At just before 7.00 pm on the evening of Monday, 10th August, 1903, just a little over four months after the completion of Line 2, a train entered Boulevard Barbès station with heavy smoke billowing from one of the motors of the front car. The passengers were evacuated from the train onto the platform, the power to the motor was disconnected by raising the shoes, and the burning subsided.

With the urgent need to clear the line at Boulevard Barbès and probably against a chorus of frustrated passengers anxious to be on their way, the staff decided to move the train. They reconnected the power and allowed the train to descend into the tunnel ahead. What they hadn’t realised was that the fire was not simply a case of the train motor overheating it was in fact a short circuit which was bound to cause further trouble. And so it proved.

The burning returned although the train made it as far as the station Combat (now called Colonel Fabian) before the driver stopped for help. The power was once again disconnected and the burning subsided but when the power was reconnected it began again. It became clear that the only way to move the train any further was to use another train to push it.

Meanwhile, the passengers from the stricken train were still at the Boulevard Barbès station.

Passengers waiting at Barbès-Rochechouart (formerly Boulevard Barbès) today

Presently, a four-car train arrived and the passengers piled on.
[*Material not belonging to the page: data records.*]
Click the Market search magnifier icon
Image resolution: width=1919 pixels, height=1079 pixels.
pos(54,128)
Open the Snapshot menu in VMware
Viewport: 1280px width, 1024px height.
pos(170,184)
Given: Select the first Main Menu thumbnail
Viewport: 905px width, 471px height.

This train took them as far as the Rue d’Allemagne (now called Jaures) station where they again disembarked. As their now empty train moved on to Combat to join up with the stricken train another four-car train arrived at the Rue d’Allemagne and the frustrated passengers boarded that already overcrowded train.
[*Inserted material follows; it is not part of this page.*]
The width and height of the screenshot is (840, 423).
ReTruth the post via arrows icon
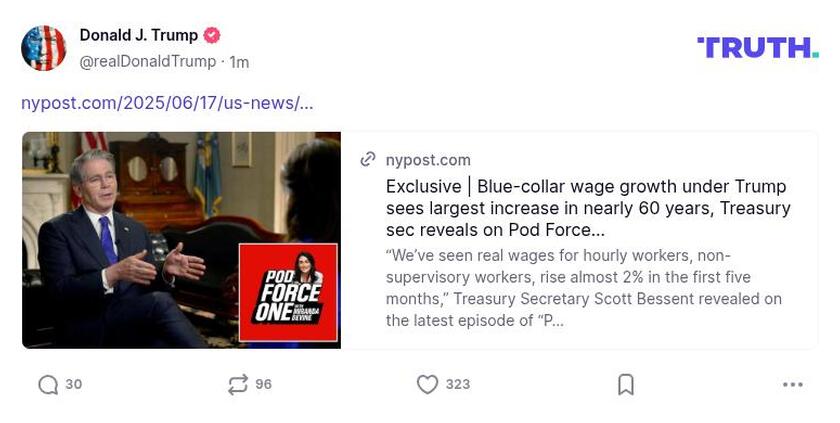238,384
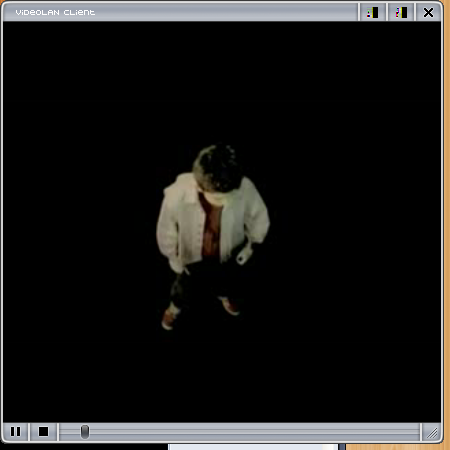Jump to the middle of the seek bar

(x=239, y=432)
Up ahead, the stricken train was being pushed by the empty four-car train. This combination was being driven by the motor in the four-car train at the rear but the short-circuited motor on the stricken train was still live and by now burning again.

The combination of trains arrived at Couronnes and the following train complete with passengers was close on its heels.

Couronnes station today – Most of the deaths occurred on the platform on the right

The motor on the leading train combination was by this time well on fire but instead of continuing into the tunnel ahead, the driver stopped the train halfway along the platform. The train with the passengers pulled up behind. The passengers were once again told to get off their train. Understandably perhaps, their frustration boiled over and some passengers refused to get off whilst others began an altercation with the staff  – but by then it was too late. The stricken train moved off into the tunnel ahead and travelled to the next station, Ménilmontant, by which time the fire had got out of control. The fire destroyed the electrical circuit supplying the Couronnes station lighting and the station was plunged into darkness just as a cloud of dense black smoke appeared out of the tunnel ahead. Chaos ensued as people scrambled for the exits which many couldn’t find. Some survived but many did not. In total, eighty-four people died, seven at Ménilmontant and the rest at Couronnes.

Carte Postale Ancienne. Source CPArama.

The news of the disaster was greeted with shock and crowds gathered as the bodies of the victims were evacuated from the stricken station.

Evacuating the bodies – Carte Postale Ancienne. Source CPArama.

Sounds of Couronnes station today:

Within days of the disaster, measures were put in place to ensure that events like this could never happen again.

As I said at the beginning, the Paris Métro today is considered to be one of the safest public transport systems in the world.  Long may it continue.